Oct 14, 2009
An historical moment! Wednesday 14th October 2009, 1550 NZDST - I have achieved SVR! Woot, what a feeling!! It is like time has turned back 20 years to the day when they told me I had this virus and that there was no treatment for me. At that time they thought Geno 3 was harmless and there was no point in treating. Also, as my LFTs were elevated but still within normal range (just) the current treatment would not work for me. From that point on having the virus plagued me and infiltrated every aspect of my life. In hindsight I gave it all the power, I believed what 'they' said and believed there was no cure. In a way I stopped 'living' and started viewing myself as a sick person.
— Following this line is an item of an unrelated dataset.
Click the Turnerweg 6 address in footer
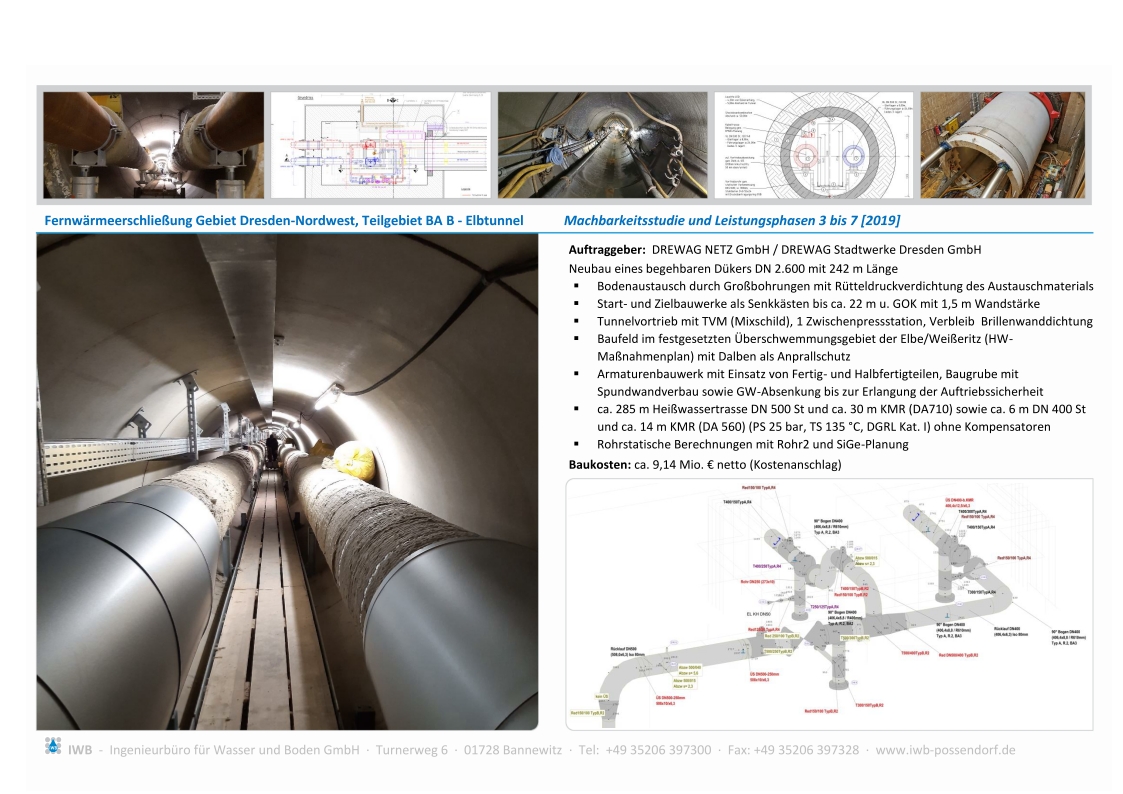Viewport: 1123px width, 794px height. [412, 750]
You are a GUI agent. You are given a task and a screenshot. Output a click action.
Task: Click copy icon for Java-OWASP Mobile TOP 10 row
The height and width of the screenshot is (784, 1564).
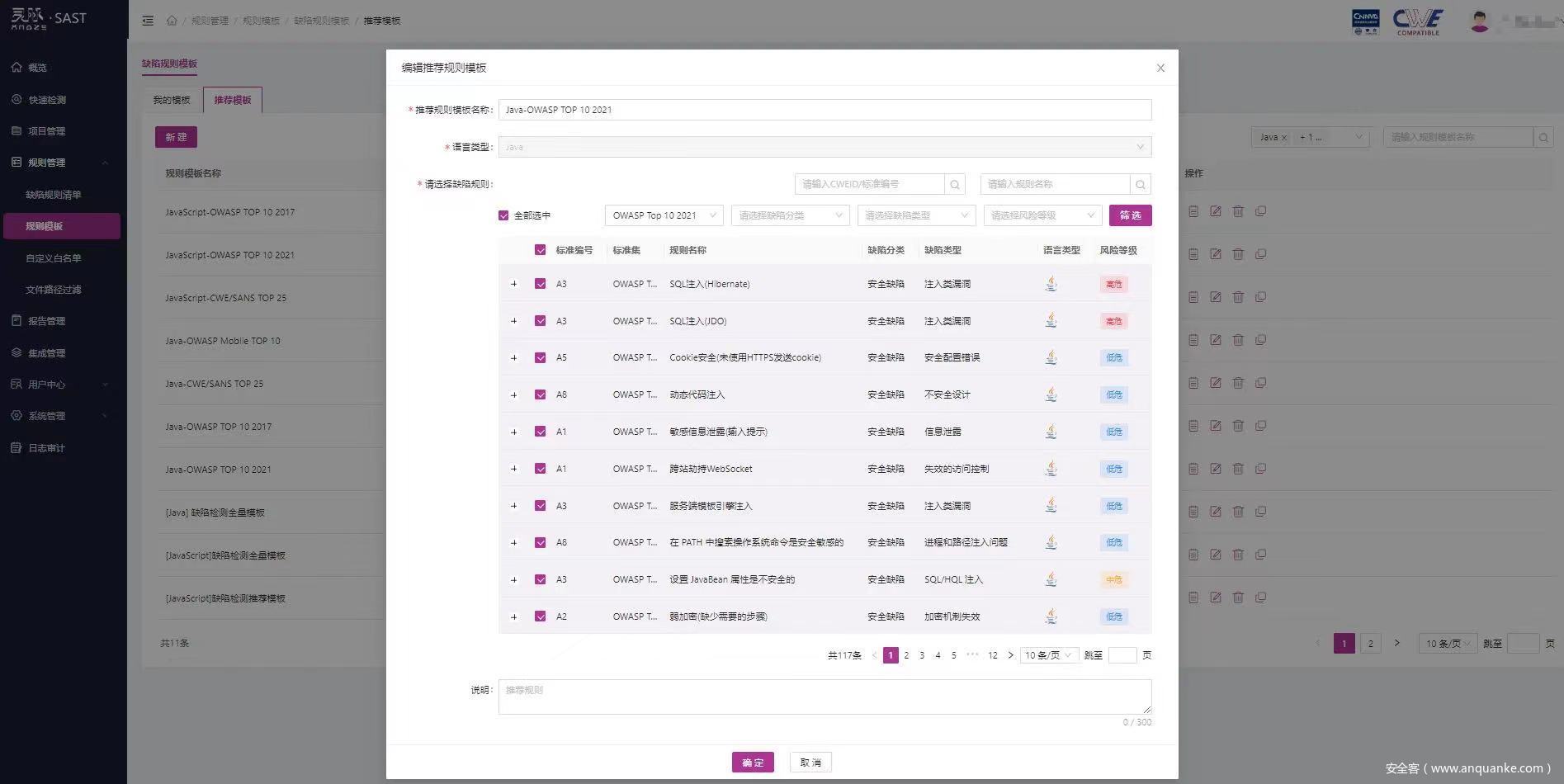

Then 5 or so years ago, my LFTs did rise above normal and I pushed for SOC treatment. Imagine my horror when I did not respond to 24 weeks of SOC at all. Thoughts about Hep C and it's treatment had changed and supposedly I had one of the easiest genotypes to treat and I had an 80% chance of treating successfully. Well, it didn't happen like that and I was given a new label, non responder, and put in the 'hard to treat' category and once again told there was no treatment for me as the 'gold standard' of treatment worldwide had failed for me.
Despite the disappointment and depression I held on to my dream that I would one day vanquish the alien invader... and kept turning up at the hospital every 6 months asking if there were any new drug trials for the hard to treat folks like me.
One day my doc said, there is a trial for a new polymerase inhibitor drug called R7128 (it was a Phase 1 trial which most people run from!) and that I was a perfect candidate for it. He also said that he guaranteed it would make the virus undetectable in my blood. Bold words I thought and immediately screened for the trial.
Incredibly, out of 60 people screeened worldwide, I was 1 of 4 people that were able to start the trial on May 18 2008. It was the first trial of it's kind for Geno 3 previous non-responders. Finally, the FDA had acknowleged there was a group of people out there that had no treatment options. Most trials and studies are focussed on Genotype 1 as it has the greatest population and is the hardest to treat. But it was now becoming obvious that Geno 3 was in second place in the hard to treats. The FDA had fast-tracked the testing of R7128 to try and fill a growing need.
It was a double blinded, randomised trial and I had a 1in 5 chance of getting the placebo instead of the study drug.The 80/20 percentage again! I took the study drug or placebo for 2 weeks along with SOC and I was UND by week 4. Woohoo!! I then continued on with SOC for a total 48 weeks.
There were a few bumps in the road along the way, to say the least, but I made it through and every VL test I had post tx kept showing UND until here we are at SVR! Fantastic.
So today I feel like my life has been returned to me. I don't regret a moment of the treatment or how hard it was because SVR is such a sweet sweet feeling. Hallelujah!!